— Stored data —

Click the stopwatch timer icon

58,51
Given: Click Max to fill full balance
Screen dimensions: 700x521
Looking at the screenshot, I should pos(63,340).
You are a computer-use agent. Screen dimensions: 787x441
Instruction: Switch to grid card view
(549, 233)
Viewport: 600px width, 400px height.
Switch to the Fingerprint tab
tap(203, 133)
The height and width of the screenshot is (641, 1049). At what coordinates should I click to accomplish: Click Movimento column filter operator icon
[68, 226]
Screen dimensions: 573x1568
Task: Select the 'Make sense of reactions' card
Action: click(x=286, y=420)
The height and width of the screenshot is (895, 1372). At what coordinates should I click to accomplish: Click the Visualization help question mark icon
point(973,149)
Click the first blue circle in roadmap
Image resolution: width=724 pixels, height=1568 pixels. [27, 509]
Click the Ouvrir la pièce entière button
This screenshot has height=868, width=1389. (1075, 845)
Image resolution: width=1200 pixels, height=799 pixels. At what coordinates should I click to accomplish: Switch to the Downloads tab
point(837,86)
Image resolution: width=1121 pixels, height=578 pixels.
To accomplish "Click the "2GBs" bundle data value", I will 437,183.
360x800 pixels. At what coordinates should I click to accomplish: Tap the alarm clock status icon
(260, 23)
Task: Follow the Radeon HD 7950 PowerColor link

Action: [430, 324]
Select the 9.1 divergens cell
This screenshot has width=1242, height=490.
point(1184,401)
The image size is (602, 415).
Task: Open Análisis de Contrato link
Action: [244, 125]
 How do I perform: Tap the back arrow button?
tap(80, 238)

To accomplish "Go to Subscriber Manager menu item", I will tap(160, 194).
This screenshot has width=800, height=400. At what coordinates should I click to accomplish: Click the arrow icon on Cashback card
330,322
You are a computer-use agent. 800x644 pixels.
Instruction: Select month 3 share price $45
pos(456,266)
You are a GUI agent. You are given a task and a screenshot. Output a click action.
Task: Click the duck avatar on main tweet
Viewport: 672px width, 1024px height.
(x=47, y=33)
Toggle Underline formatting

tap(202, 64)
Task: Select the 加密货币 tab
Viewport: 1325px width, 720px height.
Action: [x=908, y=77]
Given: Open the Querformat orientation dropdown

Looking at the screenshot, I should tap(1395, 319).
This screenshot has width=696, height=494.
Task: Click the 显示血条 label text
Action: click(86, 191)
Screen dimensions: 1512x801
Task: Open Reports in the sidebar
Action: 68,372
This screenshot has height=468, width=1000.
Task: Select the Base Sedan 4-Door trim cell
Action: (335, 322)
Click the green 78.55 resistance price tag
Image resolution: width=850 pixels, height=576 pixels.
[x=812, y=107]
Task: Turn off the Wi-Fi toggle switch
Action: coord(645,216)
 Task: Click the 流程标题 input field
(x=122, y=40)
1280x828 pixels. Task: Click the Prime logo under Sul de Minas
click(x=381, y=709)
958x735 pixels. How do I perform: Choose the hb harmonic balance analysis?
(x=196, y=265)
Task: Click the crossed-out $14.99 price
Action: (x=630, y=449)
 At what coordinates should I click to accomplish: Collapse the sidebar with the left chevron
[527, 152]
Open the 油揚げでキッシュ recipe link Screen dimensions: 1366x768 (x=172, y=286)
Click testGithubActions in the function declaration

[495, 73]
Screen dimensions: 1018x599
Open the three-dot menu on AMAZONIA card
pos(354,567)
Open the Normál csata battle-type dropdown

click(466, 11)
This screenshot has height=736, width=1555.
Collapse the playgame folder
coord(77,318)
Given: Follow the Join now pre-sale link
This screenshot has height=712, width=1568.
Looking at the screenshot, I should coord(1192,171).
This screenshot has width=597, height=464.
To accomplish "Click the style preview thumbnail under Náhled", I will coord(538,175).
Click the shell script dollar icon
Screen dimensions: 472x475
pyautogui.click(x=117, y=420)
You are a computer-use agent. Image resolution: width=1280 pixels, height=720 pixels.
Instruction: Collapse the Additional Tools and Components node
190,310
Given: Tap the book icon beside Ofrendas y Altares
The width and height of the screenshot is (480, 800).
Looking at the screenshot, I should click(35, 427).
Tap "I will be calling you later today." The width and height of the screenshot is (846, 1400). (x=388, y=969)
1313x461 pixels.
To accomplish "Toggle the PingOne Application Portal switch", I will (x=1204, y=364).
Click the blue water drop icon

— Task brief —
Collect the complete line wherever the string "agent" appears in the records.

— Expected answer —
You are a computer-use agent. Screen dimensions: 787x441
You are a computer-use agent. 800x644 pixels.
You are a GUI agent. You are given a task and a screenshot. Output a click action.
You are a computer-use agent. Image resolution: width=1280 pixels, height=720 pixels.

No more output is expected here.